Hessian diagonal, second derivative wrt a single weight

Hello, I’m trying to build the diagonal of the Hessian Matrix of the loss wrt to the weights.

It can be achieved by iterating over each element of the first derivative of the loss and taking it’s derivative wrt to the weights again. The problem is that it is a very heavy computation, and I think very impractical for ‘big’ (not really compared to the really big ones) networks, over 1M parameters.
This can be achieved with the following code

def eval_hessian(loss, weights):
    # https://discuss.pytorch.org/t/compute-the-hessian-matrix-of-a-network/15270/3
    loss_grad = grad(loss, weights, create_graph=True, retain_graph=True)

    g_vector = torch.empty((0,))
    for g in loss_grad:
        g_vector = torch.cat([g_vector, g.contiguous().view(-1)])
    l = g_vector.size(0)
    hessian = torch.zeros(l, l)
    for idx in range(l):
        grad2rd = grad(g_vector[idx], weights, create_graph=True, retain_graph=True)
        g2 = torch.empty((0,))
        for g in grad2rd:
            g2 = torch.cat([g2, g.contiguous().view(-1)])
        hessian[idx] = g2
    return hessian

Since I only need the diagonal of the matrix I tried some modifications that would only take the second derivative wrt to the same weight of the first derivative, and not compute the whole matrix, like the following:

def eval_hessian_diag(loss, weights):
    def cat_tensors(tensors):
        t_tensor = torch.empty((sum(t.numel() for t in tensors),))
        offset = 0
        for t in tensors:
            t_tensor[offset:offset + t.numel()] = t.contiguous().view(-1)
            offset += t.numel()
        return t_tensor
    
    loss_grad = grad(loss, weights, create_graph=True, retain_graph=True)
    g_tensor = cat_tensors(loss_grad)
    w_tensor = cat_tensors(weights)
    
    l = g_tensor.size(0)
    hessian_diag = torch.empty(l)    
    for idx in range(l):
        grad2rd = grad(g_tensor[idx], w_tensor[idx], create_graph=True)
        hessian_diag[l] = grad2rd[0]

    return hessian_diag

But when I do this I get the error:
RuntimeError: One of the differentiated Tensors appears to not have been used in the graph. Set allow_unused=True if this is the desired behavior.
The originates here
grad2rd = grad(g_tensor[idx], w_tensor[idx], create_graph=True)
I found out that the grad needs to be wrt to the whole weight tensor (i.e. the complete matrix of weights of a NN layer), and cannot be computed with respect to a single weight.

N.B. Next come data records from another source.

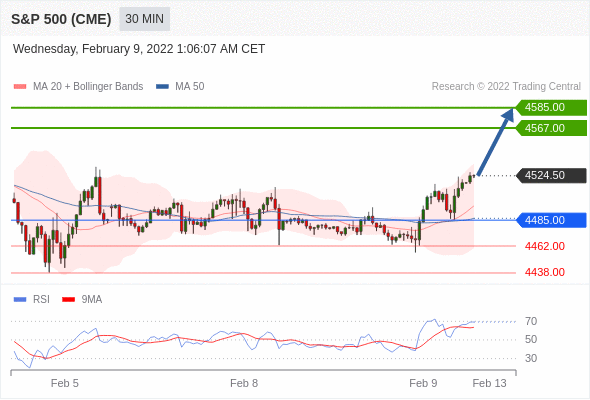This screenshot has height=400, width=590.
Task: Click the red 4438.00 support value
Action: pos(544,272)
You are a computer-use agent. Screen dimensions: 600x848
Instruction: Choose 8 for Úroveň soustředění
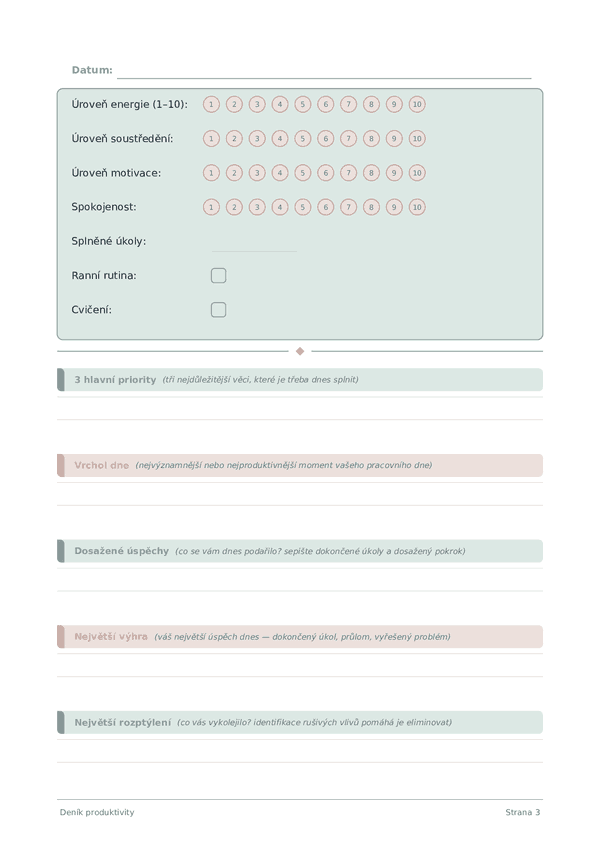click(x=371, y=138)
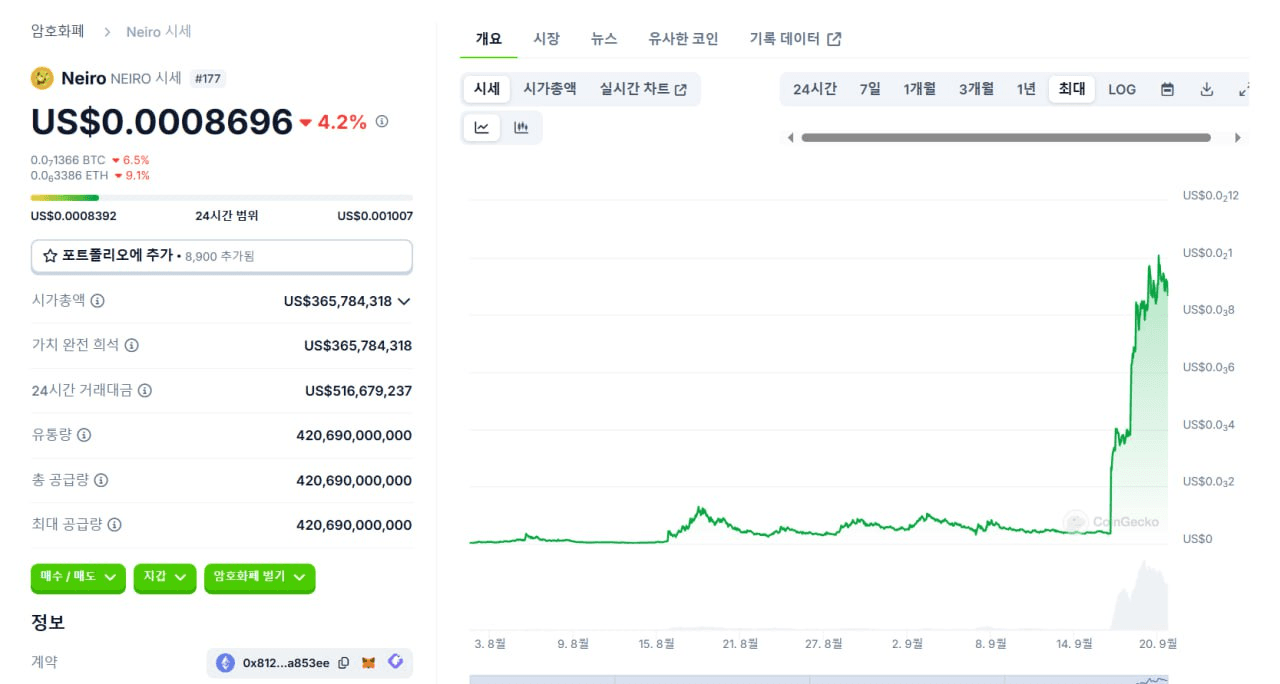Click the info icon beside 시가총액
Image resolution: width=1280 pixels, height=684 pixels.
click(x=98, y=300)
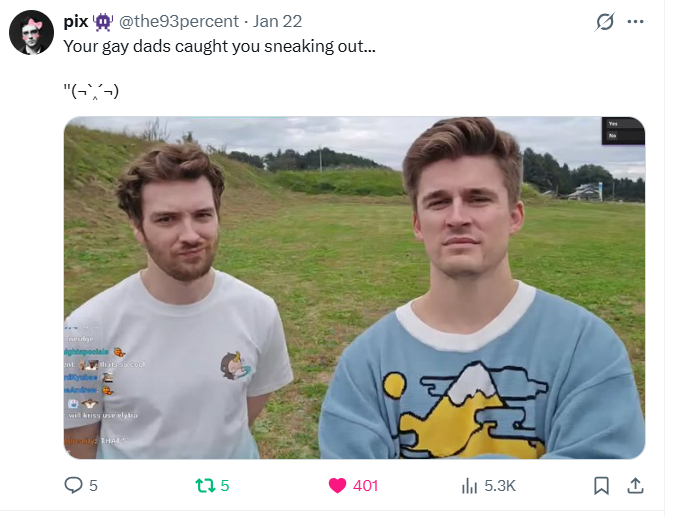The width and height of the screenshot is (682, 516).
Task: Open the @the93percent handle link
Action: [x=178, y=21]
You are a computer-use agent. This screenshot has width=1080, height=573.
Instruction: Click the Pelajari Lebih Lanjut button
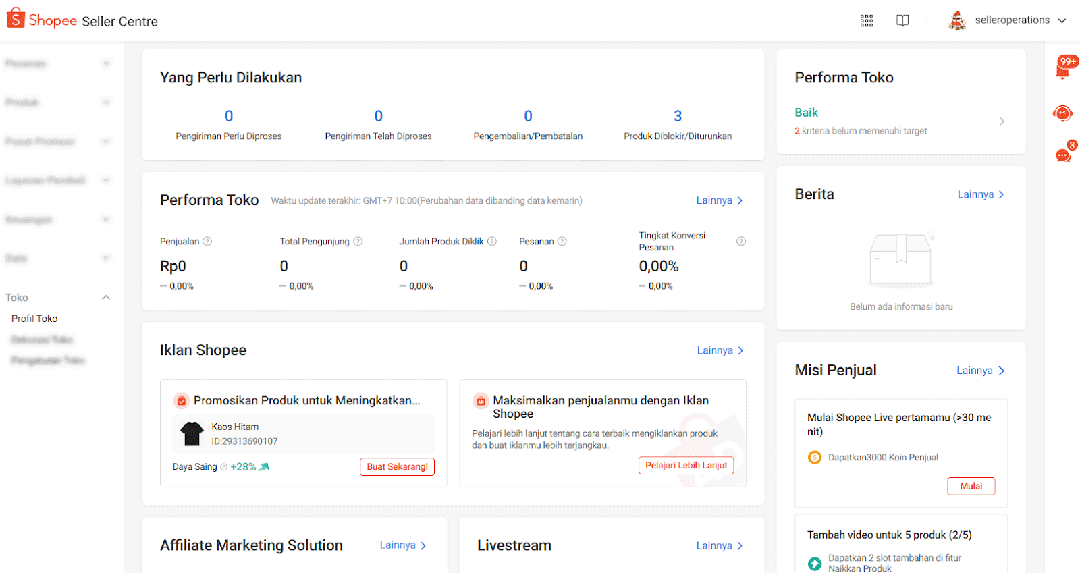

So my question is if there is another way to compute the diagonal of the Hessian, or the second derivative without having to compute it wrt to every possible pair of weights.

2 Likes

You certainly have solved this issue by now but to help the next lost soul. The line is supposed to be:

grad2rd = grad(g_tensor[idx], w_tensor[idx], retain_graph=True)

Hello, I attempted the solution you proposed here yet I’m still getting the same error. Can you perhaps spot why?

def eval_hessian_diag(loss, model):
	def cat_tensors(tensors):
		t_tensor = torch.empty((sum(t.numel() for t in tensors),))
		offset = 0
		for t in tensors:
			t_tensor[offset:offset + t.numel()] = t.contiguous().view(-1)
			offset += t.numel()
		return t_tensor
	weights = list(model.parameters())
	loss_grad = grad(loss, weights, create_graph=True, retain_graph=True)
	g_tensor = cat_tensors(loss_grad)
	w_tensor = cat_tensors(weights)
    
	l = g_tensor.size(0)
	hessian_diag = torch.empty(l)   
	for idx in range(l):
		grad2rd = grad(g_tensor[idx], w_tensor[idx], retain_graph=True)
		hessian_diag[l] = grad2rd[0]

	return hessian_diag

Just to clarify the difference between my function and the one above is that this function takes in the model and then gets the weights by performing list(model.parameters()). I did this to make it clear where the weights are coming from.